Le piège des boissons qui déshydratent
Le café et le thé en quantité modérée ne posent pas de problème majeur. En revanche, au-delà de trois ou quatre tasses par jour, l’effet diurétique du café commence à compter. Les boissons sucrées, elles, donnent une illusion de réhydratation mais provoquent souvent un pic d’énergie suivi d’un creux, ce qui aggrave la sensation de fatigue.
L’eau reste la boisson la plus efficace pour maintenir un équilibre hydrique stable. Les boissons contenant des électrolytes peuvent avoir un intérêt en cas de transpiration importante ou d’effort physique, mais pour une journée de travail sédentaire, elles ne sont pas nécessaires.

Signaux concrets de déshydratation à repérer pendant la journée
Plutôt que de compter les verres, on peut aussi apprendre à lire les signaux que le corps envoie. Certains sont évidents, d’autres moins :
- Couleur des urines : un jaune pâle indique une bonne hydratation, un jaune foncé signale un déficit. C’est l’indicateur le plus fiable au quotidien.
- Maux de tête en fin de matinée ou début d’après-midi, souvent attribués à tort à la fatigue visuelle ou au stress.
- Difficulté à trouver ses mots ou à formuler une idée clairement, signe d’un ralentissement cognitif léger.
- Bouche sèche et baisse de la salivation, qui apparaissent tardivement mais confirment un déficit déjà installé.
Quand on repère un ou deux de ces signaux en milieu de journée, boire deux verres d’eau dans les trente minutes qui suivent suffit généralement à retrouver un meilleur niveau de vigilance. Les retours varient sur le délai exact de récupération, mais la plupart des personnes constatent une amélioration en moins d’une heure.

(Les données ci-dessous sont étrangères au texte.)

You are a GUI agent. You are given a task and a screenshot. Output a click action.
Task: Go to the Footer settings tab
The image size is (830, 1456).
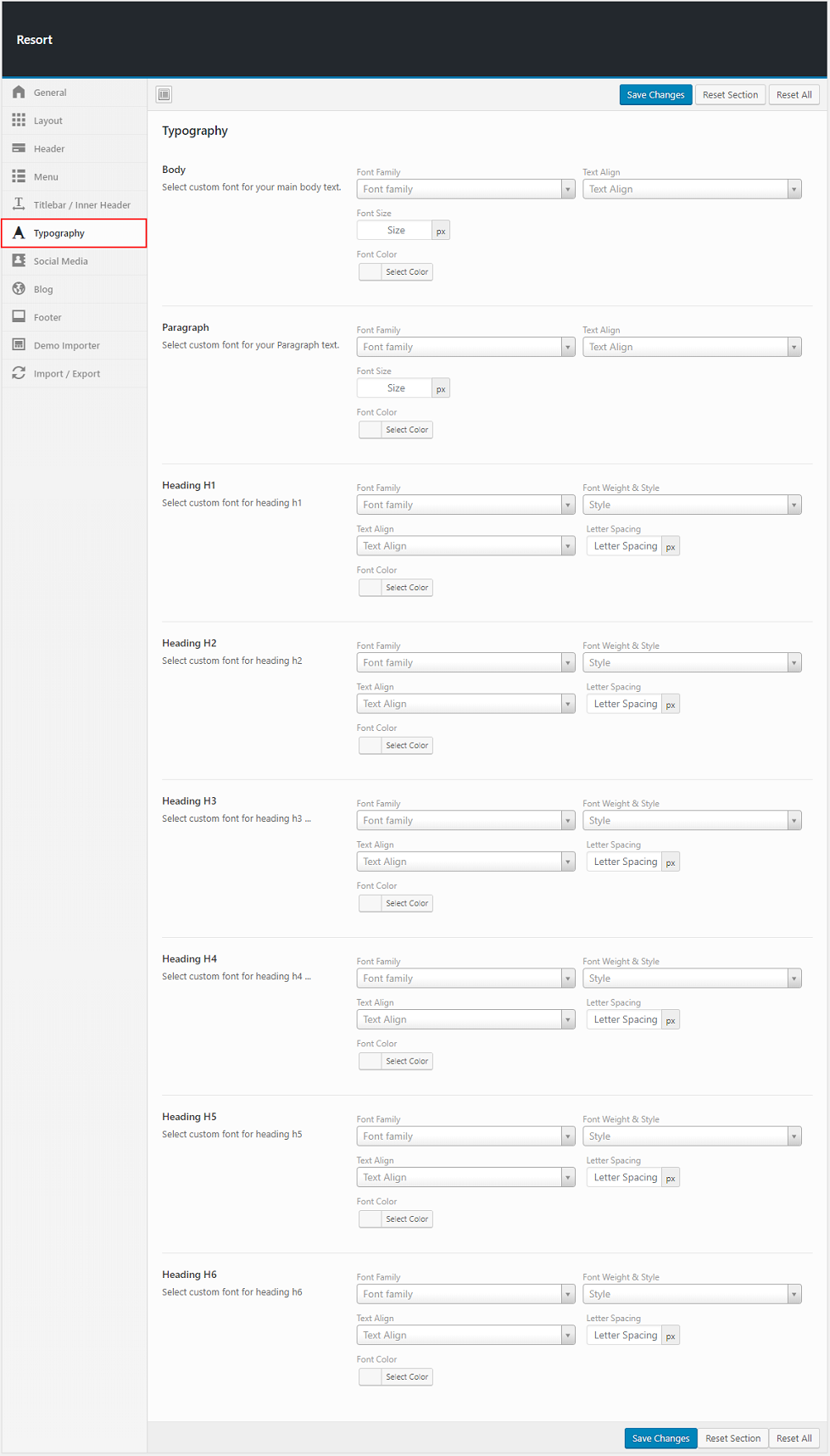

Hydratation et sommeil : un lien souvent négligé avec l’énergie
On parle beaucoup d’hydratation pendant la journée de travail, moins de son rôle dans la qualité du sommeil. Une déshydratation chronique légère perturbe le sommeil, ce qui dégrade l’énergie du lendemain et crée un cercle vicieux : mauvaise nuit, fatigue, oubli de boire, nouvelle mauvaise nuit.
Boire suffisamment dans la journée (pas juste avant le coucher, pour éviter les réveils nocturnes) contribue à un sommeil plus réparateur et donc à une meilleure énergie dès le matin. C’est un levier simple qui ne coûte rien et qui agit sur deux fronts à la fois : la concentration dans la journée et la récupération la nuit.
L’hydratation n’est pas un hack de productivité spectaculaire. C’est un paramètre de base que la majorité des gens sous-estime. Commencer par poser un verre d’eau sur son bureau chaque matin et le remplir à chaque pause reste le geste le plus rentable pour maintenir sa concentration et son énergie sur la durée.